Pinguicula 'Tina' is mildly toxic to pets. Pinguicula is not individually listed by the ASPCA, so pet-safe status cannot be confirmed; treat with caution and verify with a vet. No notable toxic principle is documented and ingestion most likely causes only mild gastrointestinal upset, but as toxicity is untested it is prudent to keep this butterwort out of reach of cats and dogs. If you keep cats, dogs, or curious children in the house, weigh placement carefully — a high shelf or a hanging planter is enough for casual safety. For severe ingestion incidents, call your local vet and the ASPCA Animal Poison Control Center (in the US, 888-426-4435).

Pet-safety status is sourced from the ASPCA Toxic and Non-Toxic Plant List, which catalogues the most-asked-about plants for cats, dogs, and horses.

Pinguicula 'Tina' care — frequently asked questions

What is the common name for Pinguicula × 'Tina'?

Pinguicula × 'Tina' is most commonly called Pinguicula 'Tina', but it is also known as Tina butterwort. The names refer to the same species, so care instructions for Pinguicula 'Tina' apply identically to anything sold as Tina butterwort.

How much light does pinguicula 'tina' need?

Pinguicula 'Tina' grows best in bright indirect light (just back from a sunny window). Bright light with some direct sun or a grow-light. Strong light intensifies leaf colour and flowering; deep shade makes leaves stretch and reduces trapping.

How often should I water pinguicula 'tina'?

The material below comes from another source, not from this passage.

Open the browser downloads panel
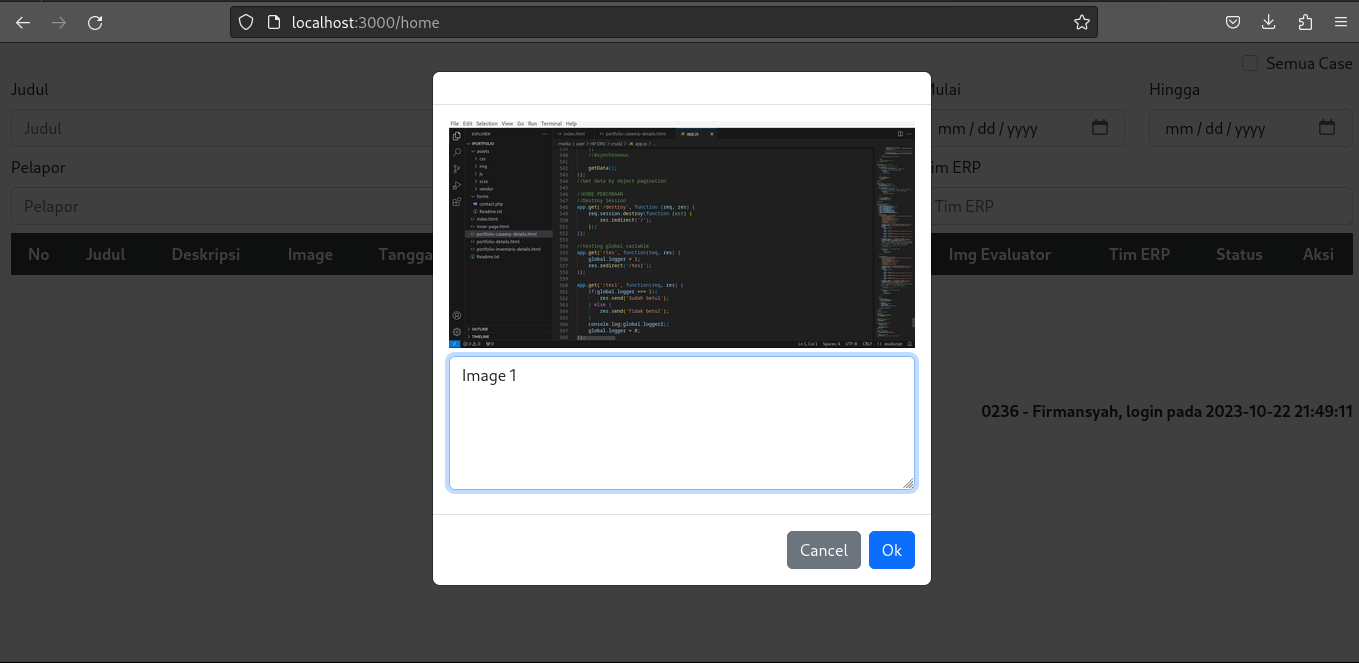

Water pinguicula 'tina' keep lightly moist in summer; let the surface dry slightly between waterings in winter. Tray watering in the growing season; in the winter succulent phase keep nearly dry. More tolerant of mineral water than most carnivores, but rain/RO is still best. The finger-test (or lifting the pot to feel its weight) beats a fixed weekly calendar because pot size, light, and season all change how fast the soil dries.

Is pinguicula 'tina' toxic to cats and dogs?

Pinguicula 'Tina' is mildly toxic to pets. Pinguicula is not individually listed by the ASPCA, so pet-safe status cannot be confirmed; treat with caution and verify with a vet. No notable toxic principle is documented and ingestion most likely causes only mild gastrointestinal upset, but as toxicity is untested it is prudent to keep this butterwort out of reach of cats and dogs.

What USDA hardiness zone does pinguicula 'tina' grow in?

Pinguicula 'Tina' is rated for USDA zone 9-11 (frost-tender; grown indoors in most climates) and RHS hardiness H1c. Outside that range, grow it as a container plant that overwinters indoors before the first hard frost.

Pinguicula 'Tina' deep-dive guides

Every aspect of pinguicula 'tina' care, each with its own calibrated guide:

Featured in these plant shortlists

Pinguicula 'Tina' qualifies for 6 curated Growli shortlists — each one filtered objectively from our structured plant-care library, so the selection is consistent and checkable:

Related guides

Pinguicula 'Tina' is also commonly called Tina butterwort.